If PGP was a government op then why did the government investigate Phil Zimmermann for creating the software?
PGP has been audited to death by security researchers (mostly people use the open source GPG, IIRC), and the crypto primitives used nowadays are not the original ones anyways. Beyond that, it’s also used for government communications and so a backdoor would be a huge security risk for them.
? I’d love to read more. I haven’t been following PGP stuff for years now but I’d still be interested
Trusting a company to be truly secure is, unfortunately, a terrible idea. They exist in a world where they can be compelled to cooperate or be shut down. They’ll make the choice that continues to make some money.

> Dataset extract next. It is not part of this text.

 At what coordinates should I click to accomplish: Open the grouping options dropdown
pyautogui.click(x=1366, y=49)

Also any claim of no logging may as well be marketing nonsense. There’s no way to verify it, logs have to be kept to some extent atleast for a little while to allow functionality, and adversaries may compel or compromise and thus create logs.

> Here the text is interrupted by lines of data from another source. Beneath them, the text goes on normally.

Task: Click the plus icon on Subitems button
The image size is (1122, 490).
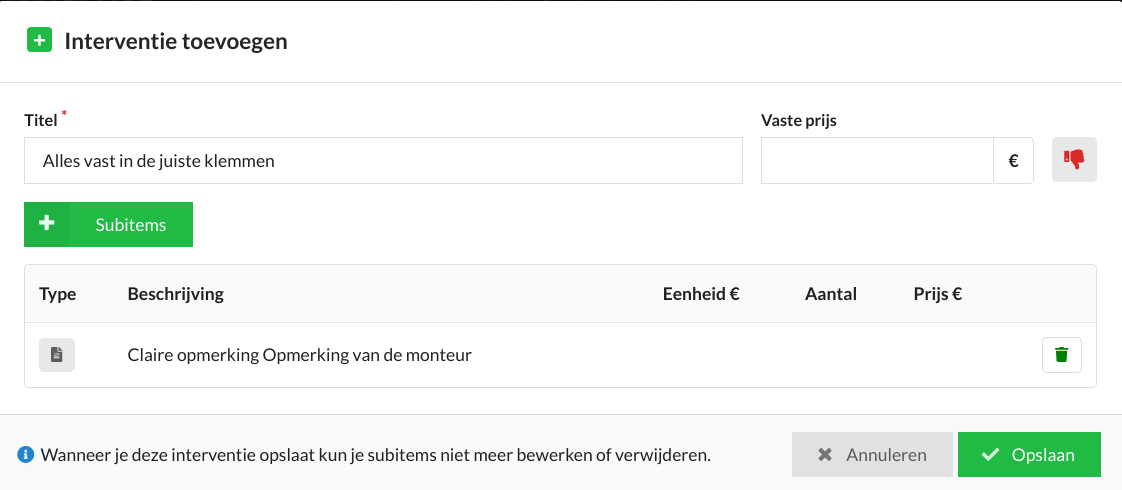Action: 47,224
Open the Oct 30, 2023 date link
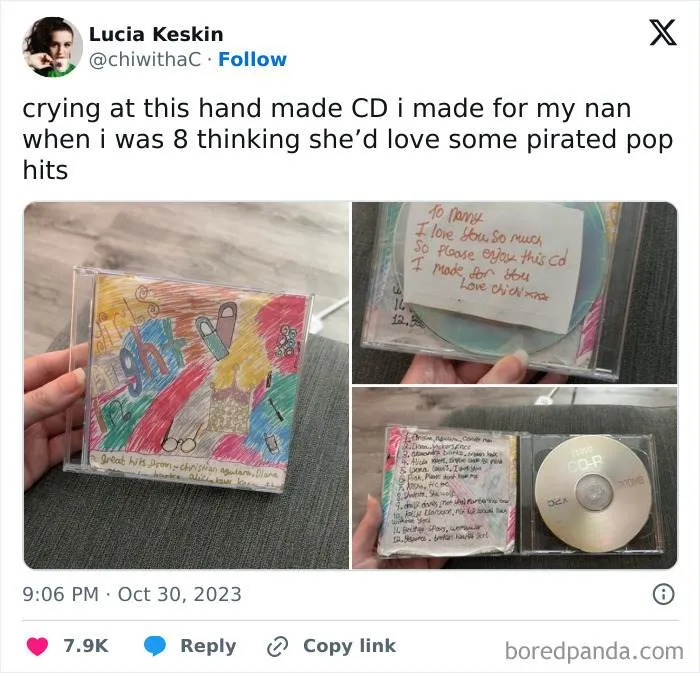The image size is (700, 673). click(180, 594)
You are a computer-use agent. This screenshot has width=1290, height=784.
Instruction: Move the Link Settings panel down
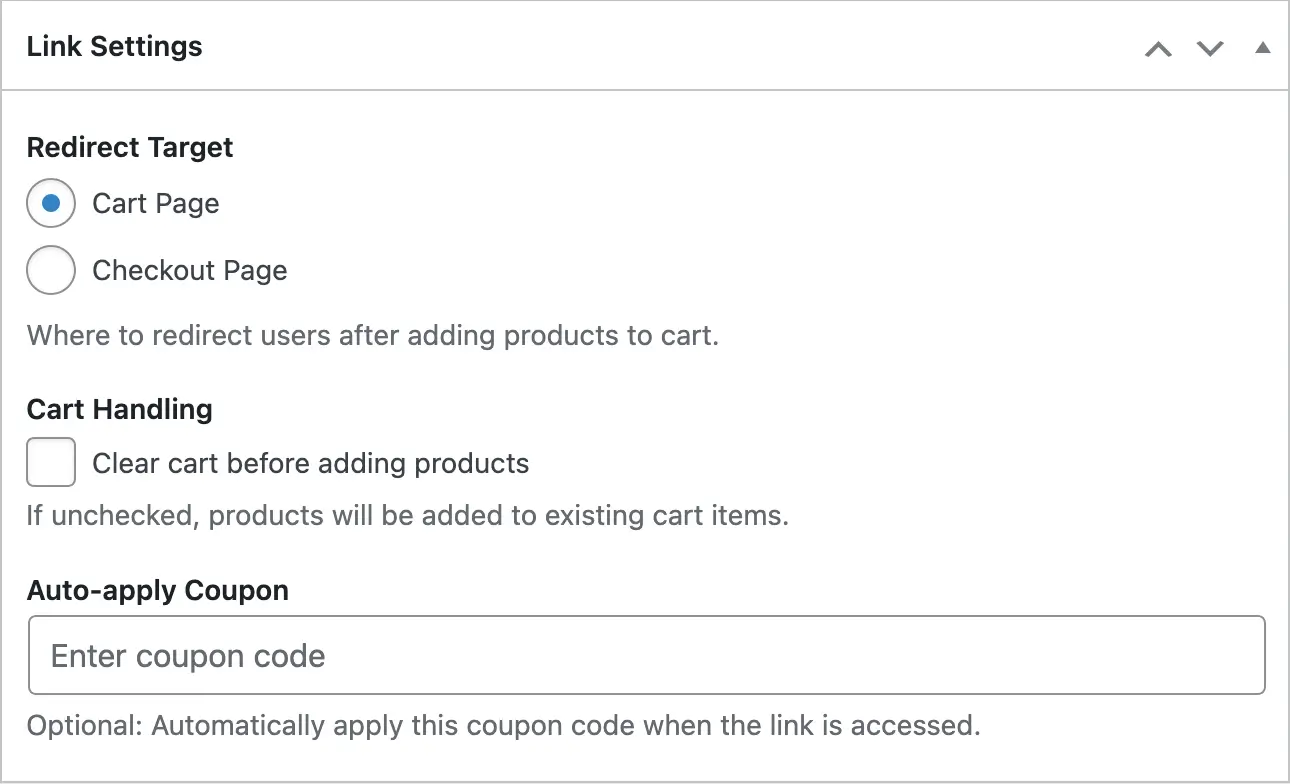coord(1210,48)
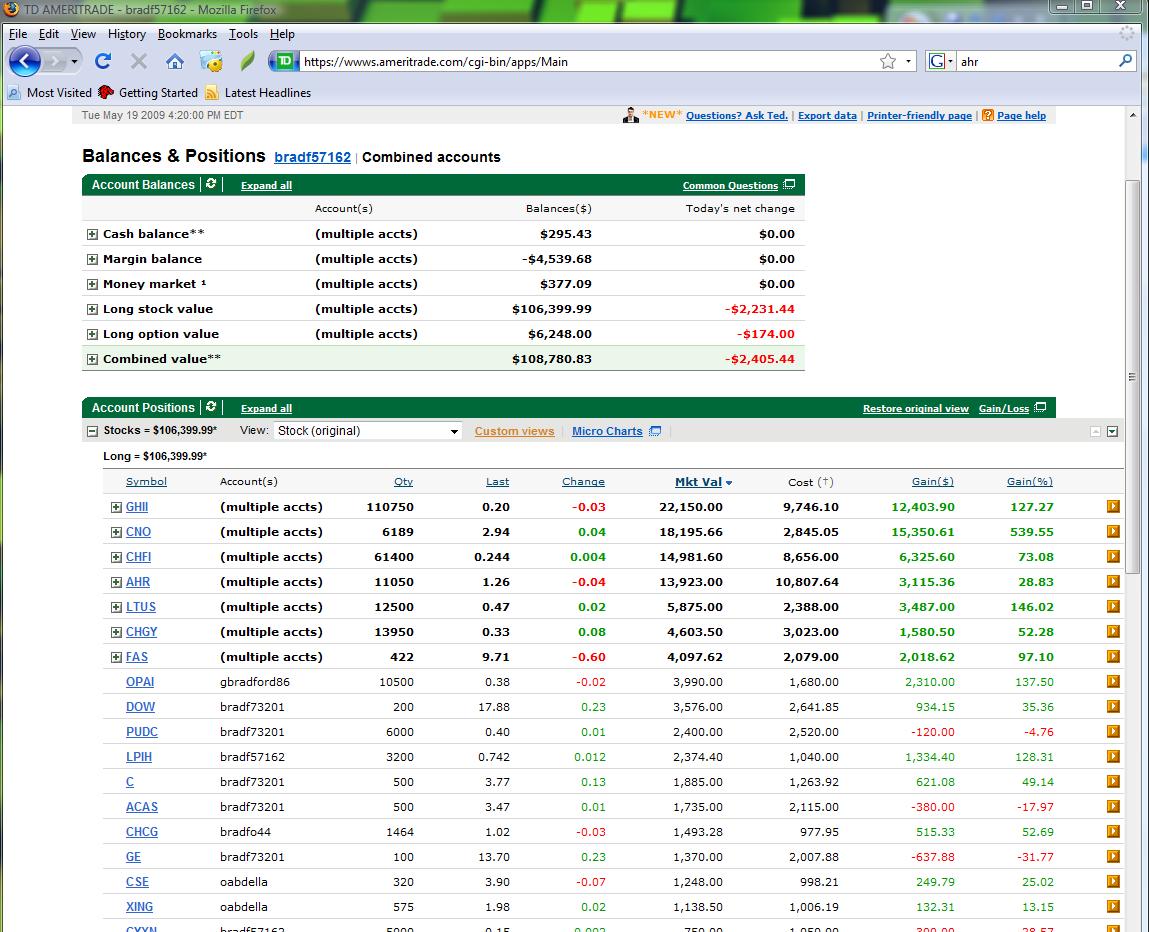Screen dimensions: 1149x932
Task: Click the Export data link
Action: point(827,116)
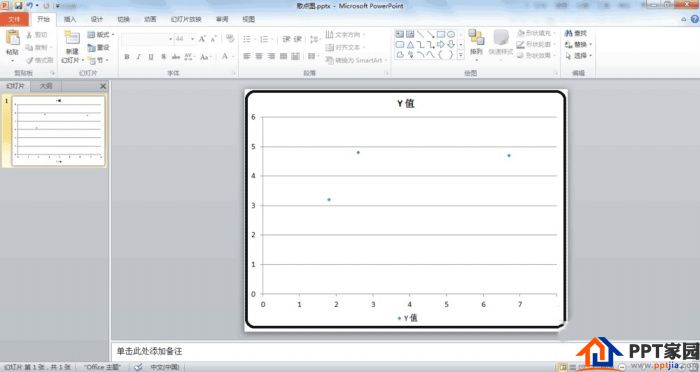Click the Find button in editing group

(576, 33)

I thought ProtonMail was some kind of CIA honeypot.
Been wondering lately if the folks who tell us shit like “we don’t log your IP” are instead keeping a hash of the IP, which a dedicated actor (like a state intelligence apparatus, or law enforcement) could probably combine with other sources to out you.

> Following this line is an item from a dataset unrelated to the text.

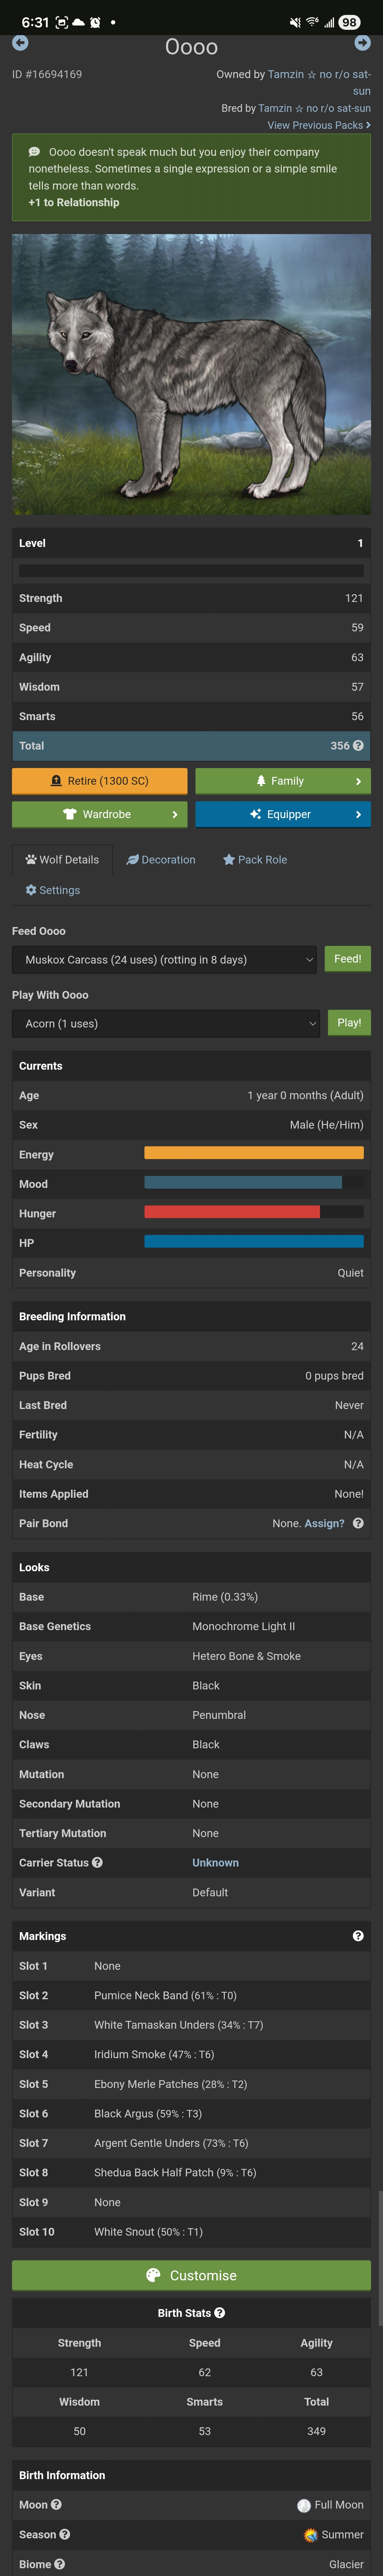Expand the Family button menu
Screen dimensions: 383x2576
pos(283,781)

The IPv4 address space is small enough where hashing is effectively useless. Though a bigger concern IMO is DDOS mitigation services like Cloudfare. It doesn’t matter if websites log or not if half of the internet is using the same reverse-proxy service.
DDOS mitigation services like Cloudfare
Hexbear using Cloudflare
:side-eye-1: :side-eye-2:
Lol if it makes you feel any better it’s basically impossible to be anonymous on the internet anymore, so we’re fucked anyway
Been wondering lately if the folks who tell us shit like “we don’t log your IP” are instead keeping a hash of the IP, which a dedicated actor (like a state intelligence apparatus, or law enforcement) could probably combine with other sources to out you.
Good thing this site is open source so we don’t have to wonder.
Well yeah, of course. Otherwise there’d be more of us here who could build cool shit. My point is that it’s all there for anyone to vet who has put in the time to learn how.
@LeninWeave linked to a good example of when we’ve noticed stuff and brought it to the devs / admins: https://hexbear.net/post/127316
If you’ve got any proof hexbear is hashing all the IPs of everyone and storing them, then please make a post about it because I think we’d all want to know.
:france-cool: